# Find the equation of a parabola tangent to an exterior circle/arc

I am trying to find the equation of a parabola that is tangent to an exterior circle (this is for designing a bell-shaped nozzle). I know the point (0.055, 0.9) lies on the parabola and also that the circle of radius 0.1625 is centered at (0.1875, 0.25). But I am having trouble getting the point of tangency and then finding the parameters for the parabola.

I tried to match derivates of the functions, but ran into some algebra problems. I started with a general parabola ($$y=ax^2+bx+c$$) and took the derivate ($$y'=2ax+b$$). Then I got the equation of a circle centered at (h,k) ( $$(x-h)^2+(y-k)^2=r^2$$ ) and took the derivate through Wolfram Alpha to get $$y'=-\frac{x-h}{y-k}$$ but then I got stuck trying to equate the two and find the point of intersection.

Please let me know what I could to try and solve this. Thank you!

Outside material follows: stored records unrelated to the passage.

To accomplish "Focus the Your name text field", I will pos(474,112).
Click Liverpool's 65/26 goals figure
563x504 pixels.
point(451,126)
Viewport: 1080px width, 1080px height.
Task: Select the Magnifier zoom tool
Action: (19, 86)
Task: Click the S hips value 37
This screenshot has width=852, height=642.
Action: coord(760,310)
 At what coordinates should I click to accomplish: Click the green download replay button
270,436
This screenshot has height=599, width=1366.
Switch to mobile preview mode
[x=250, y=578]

• Is the parabola symmetric about the $y$-axis? – Blue Feb 5 at 4:20

As noted in @Andrei's answer, the given information is insufficient. @JeanMarie has a detailed answer, so I may not need to post on my own, but I wanted to show that the curviness of the result won't be quite so dramatic as indicated in OP's sketch.

Below are situations where the parabola meets the circle at a point corresponding to an auxiliary angle relative to the circle's center.

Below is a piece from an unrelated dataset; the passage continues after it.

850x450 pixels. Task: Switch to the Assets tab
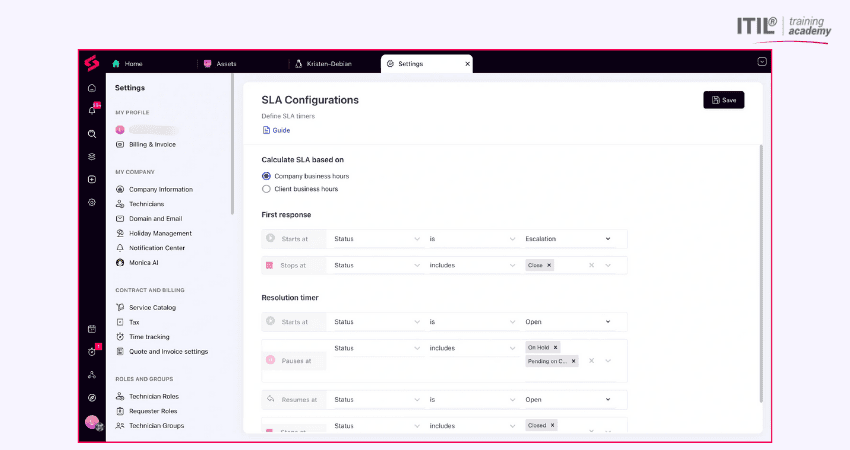(227, 64)
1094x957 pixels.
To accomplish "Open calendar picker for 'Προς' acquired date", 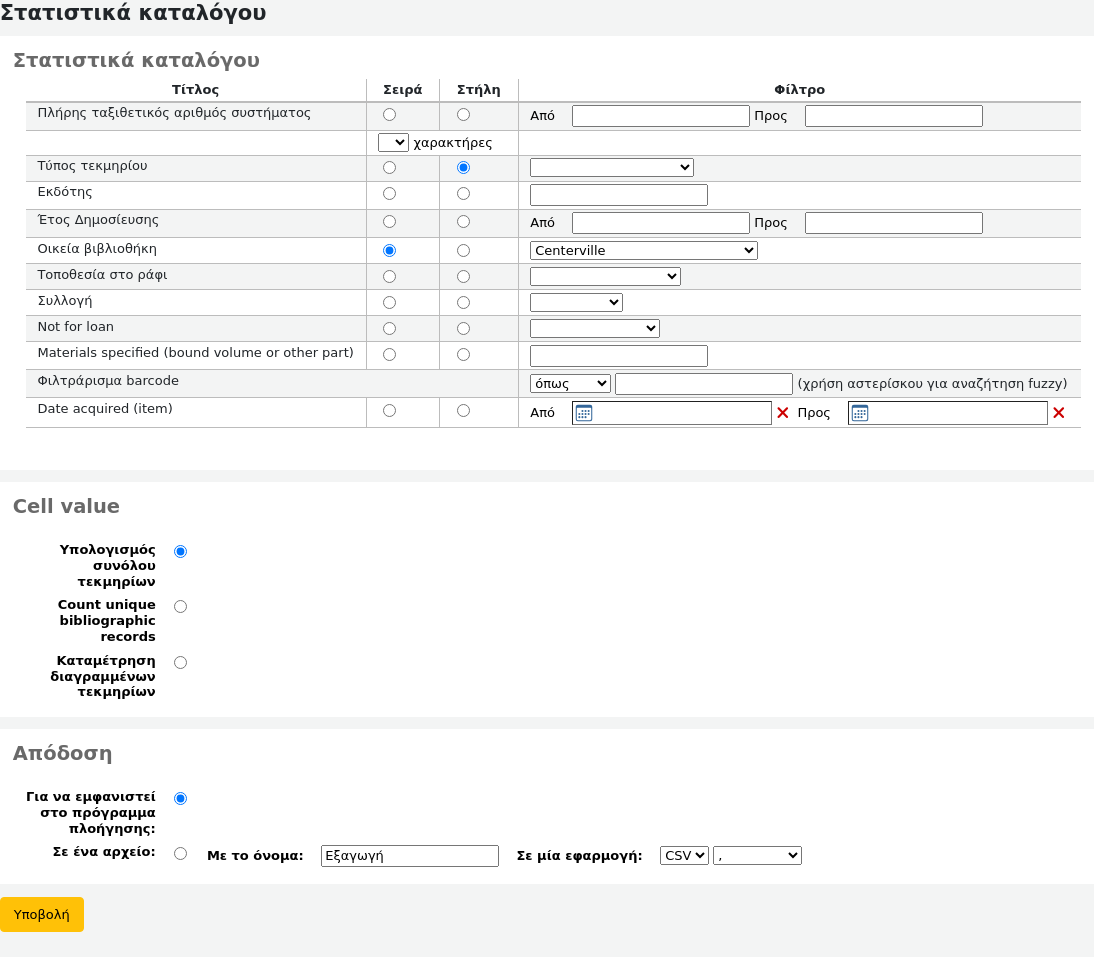I will click(860, 413).
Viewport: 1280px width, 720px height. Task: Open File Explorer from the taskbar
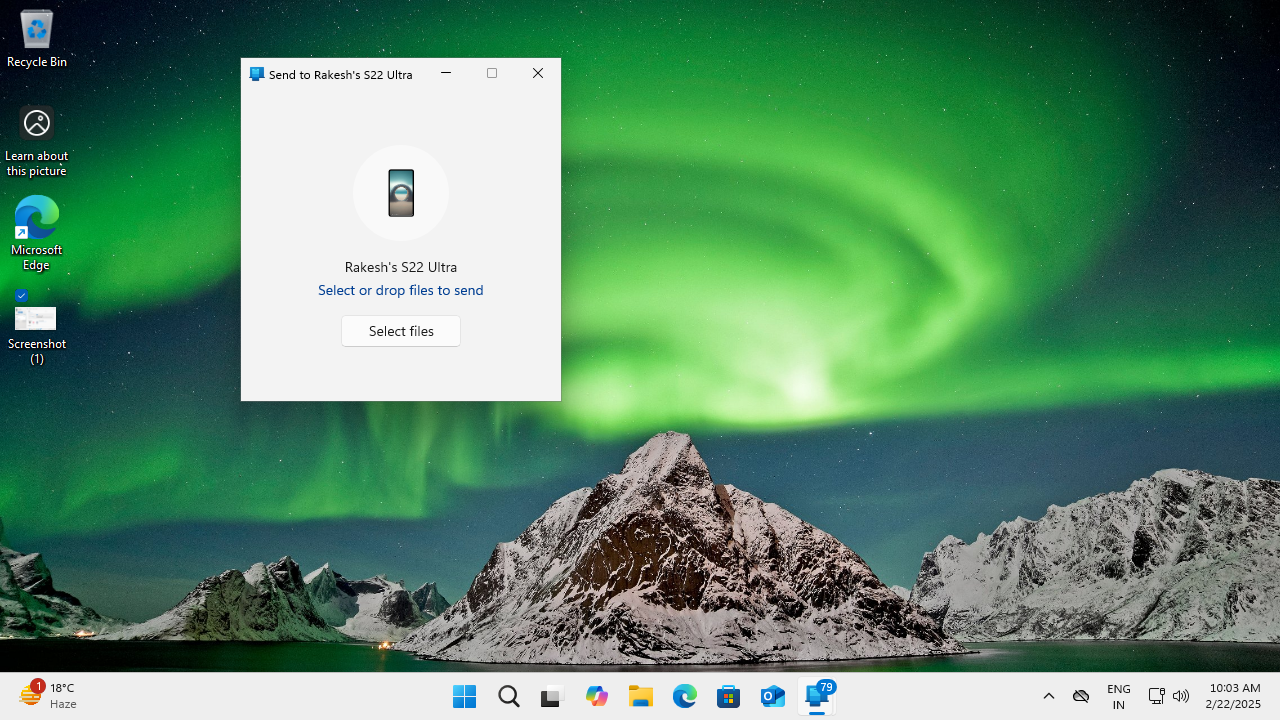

At about $$144^\circ$$, the parabola is effectively a double-ray pointing straight up; at about $$177^\circ$$, the parabola degenerates to a straight line tangent to the circle. (Beyond $$177^\circ$$, the parabola opens downward.)

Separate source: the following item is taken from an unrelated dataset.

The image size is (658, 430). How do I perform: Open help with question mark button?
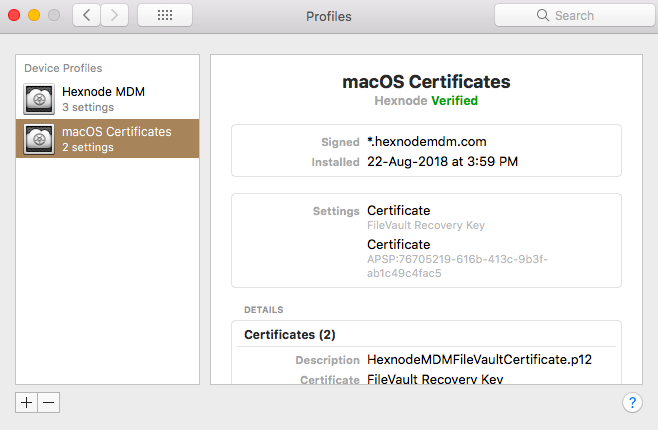(632, 403)
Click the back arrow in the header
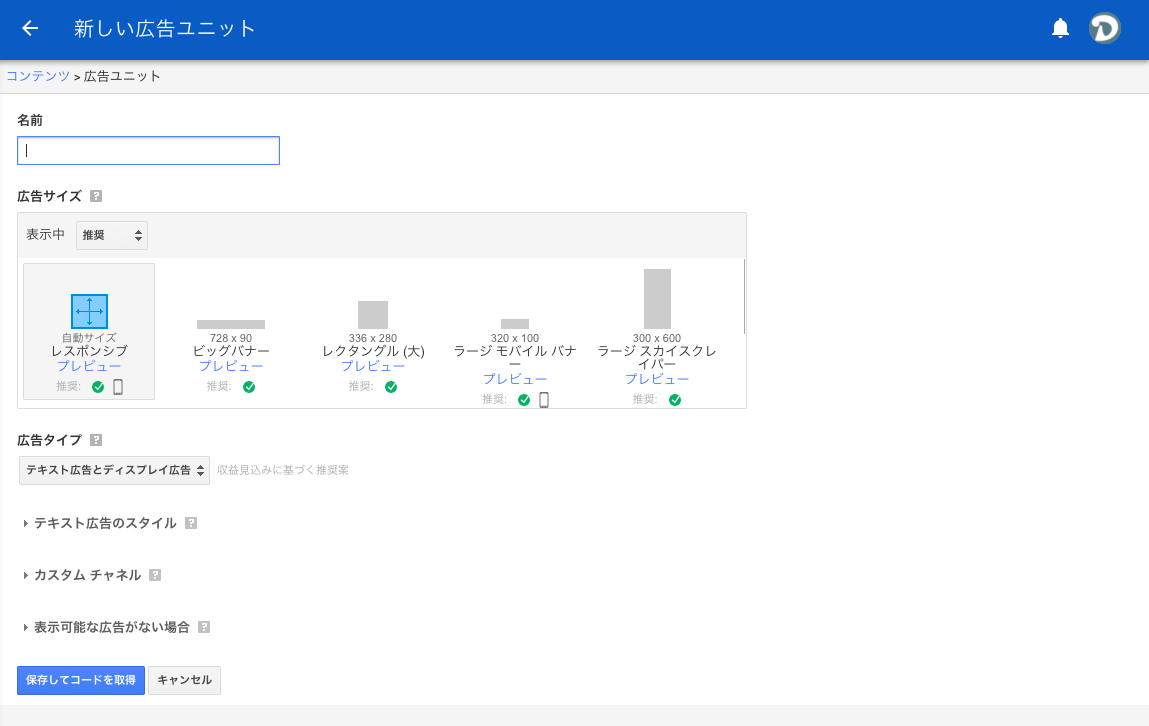This screenshot has width=1149, height=726. coord(30,28)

At about $$175.75^\circ$$, the parabola is symmetric about the $$y$$-axis :

Here are a couple more cases:

• My result $3.0684*180/\pi=175.81°$ coincide perfectly with yours ! – Jean Marie Feb 7 at 1:21

Making the hypothese that your parabola has equation :

$$y=ax^2+c\tag{1}$$

Taking into account that

$$0.9=a(0.055)^2+c\tag{2}$$

by difference between (1) and (2), we can eliminate $$c$$, and obtain the following equation for the parabola :

$$y-0.9=a(x^2-0.055^2)\tag{3}$$

Now consider a parametric representation of the current point of the circle :

$$M_{\alpha} = \binom{x(\alpha)=0.1875+0.1625 \cos \alpha}{y(\alpha)=0.25+0.1625 \sin \alpha}\tag{4}$$

The tangent vector at point $$M_{\alpha}$$ is obtained by differentiation of (4) :

$$T = \binom{x'(\alpha)=-0.1625 \sin \alpha}{y'(\alpha)=0.1625 \cos \alpha}\tag{5}$$

Let us consider that the contact point $$M_0$$ corresponds to the value $$\alpha_0$$ of the parameter, i.e.,

$$M_0=(x(\alpha_0),y(\alpha_0))\tag{6}$$

The tangent vector to the parabola at $$M_0$$ is

$$U = \binom{1}{2a x(\alpha_0)}\tag{7}$$

Let us express that the parabola passes through $$M_0$$ ; using (3), we have :

$$y(\alpha_0)-0.9=a(x(\alpha_0)^2-0.055^2)\tag{8}$$

from which we can extract

$$a=\dfrac{y(\alpha_0)-0.9}{x(\alpha_0)^2-0.055^2}\tag{9}$$

Besides, expressing that tangent vectors $$T$$ and $$U$$ are proportional is equivalent to express the equality of slopes :

$$-\dfrac{\cos \alpha_0}{\sin \alpha_0}=\dfrac{2 a x(\alpha_0)}{1}\tag{10}$$

which can be simplified into

$$a=\dfrac{\text{cotan} \ \alpha_0}{-2 x(\alpha_0)}\tag{11}$$

Relating the two expressions of $$a$$ in (9) and (11), using relationships (4) end up into the following trigonometric equation :

$$\text{cotan} \ \alpha_0=-2\dfrac{(0.25+0.1625 \sin \alpha_0)-0.9}{(0.1875+0.1625 \cos \alpha_0)^2-0.055^2} (0.1875+0.1625 \cos \alpha_0)\tag{12}$$

that can be solved in different ways.

I have in $$(\pi/2,\pi)$$ found the unique solution :

$$\alpha_0=3.068462$$ radians = 175.81 (decimal) degrees

giving in particular

$$M_0 (0.0254, 0.2619)$$

$$a = 268.3$$ which is incredibly straight... (almost a vertical line)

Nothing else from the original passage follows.